A estas palabras siguió un silencio absoluto, que rompió el contramaestre al fin, preguntando si el
odabashi
sabía hablar inglés.
—Ni una maldita palabra —respondió el
odabashi.
—No era mi intención ofenderle, amigo —dijo el contramaestre, tendiéndole la mano.
—No estoy ofendido —dijo el
odabashi
, estrechándosela.
—Siéntese sobre esta bolsa —dijo el condestable.
—¿Por qué no se lo dijo al capitán? —preguntó el carpintero—. Seguro que se hubiera puesto muy contento.
El
odabashi
se rascó la cabeza, murmurando que era demasiado tímido.
—Le hablé una vez —añadió—, pero no me hizo caso.
—Así que habla usted inglés… —dijo el contramaestre, que daba vueltas en la cabeza a la idea y le miraba fijamente desde hacía rato—. No quisiera parecer atrevido, pero me gustaría saber cómo aprendió.
—Soy un jenízaro —dijo el
odabashi.
—No lo dudo, amigo —dijo el carpintero—. Y debe estar orgulloso de ello.
—Ya saben cómo recluían a los jenízaros, ¿verdad?
Se miraron unos a los otros perplejos y negaron con la cabeza.
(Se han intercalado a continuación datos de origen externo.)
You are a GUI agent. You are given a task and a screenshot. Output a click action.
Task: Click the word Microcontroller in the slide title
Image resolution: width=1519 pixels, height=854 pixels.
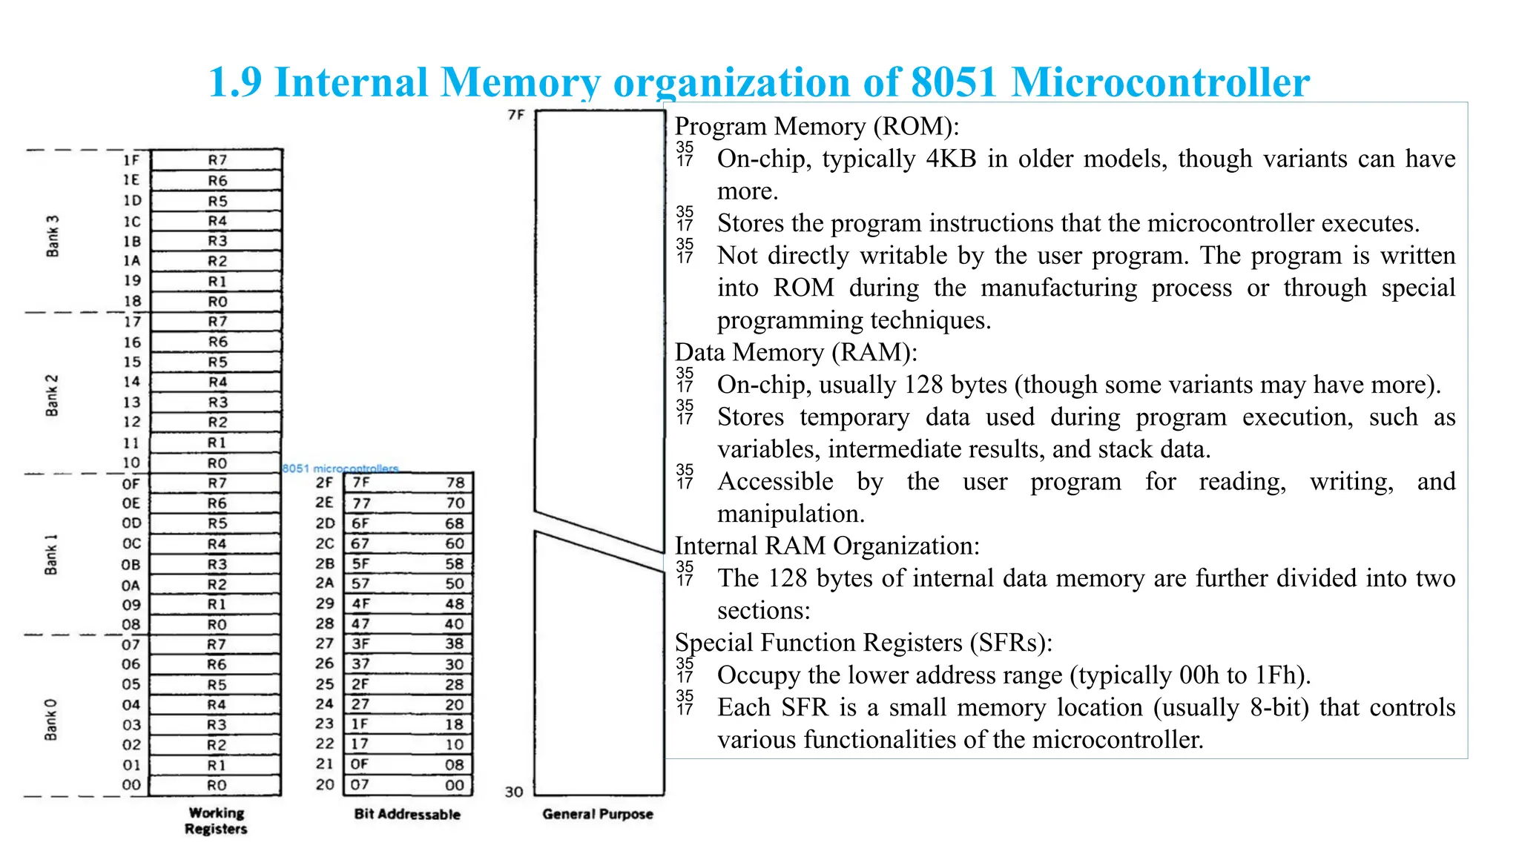tap(1160, 82)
—Hoy en día no son tan estrictos —dijo el
odabashi—
, y entran en el cuerpo toda clase de tipos, pero cuando yo era niño, les reclutaban por un procedimiento que llamamos
devshurmeh
. Todavía lo emplean hoy en día, pero no tanto, ¿saben? El
tournaji-bashi
recorre todas las provincias donde hay cristianos, sobre todo Albania y Bosnia, porque las otras son lo que podría llamarse escoria, y de cada pueblo se lleva a un grupo de niños cristianos, unas veces más grande, otras más pequeño, digan lo que digan sus padres. A esos niños los meten en unas barracas especiales, les recortan la polla, y perdóneme por la palabra, y les enseñan a ser buenos musulmanes y buenos soldados. Después de pasar por un período en que son
ajami
, como decimos nosotros, son enviados a una brigada de jenízaros.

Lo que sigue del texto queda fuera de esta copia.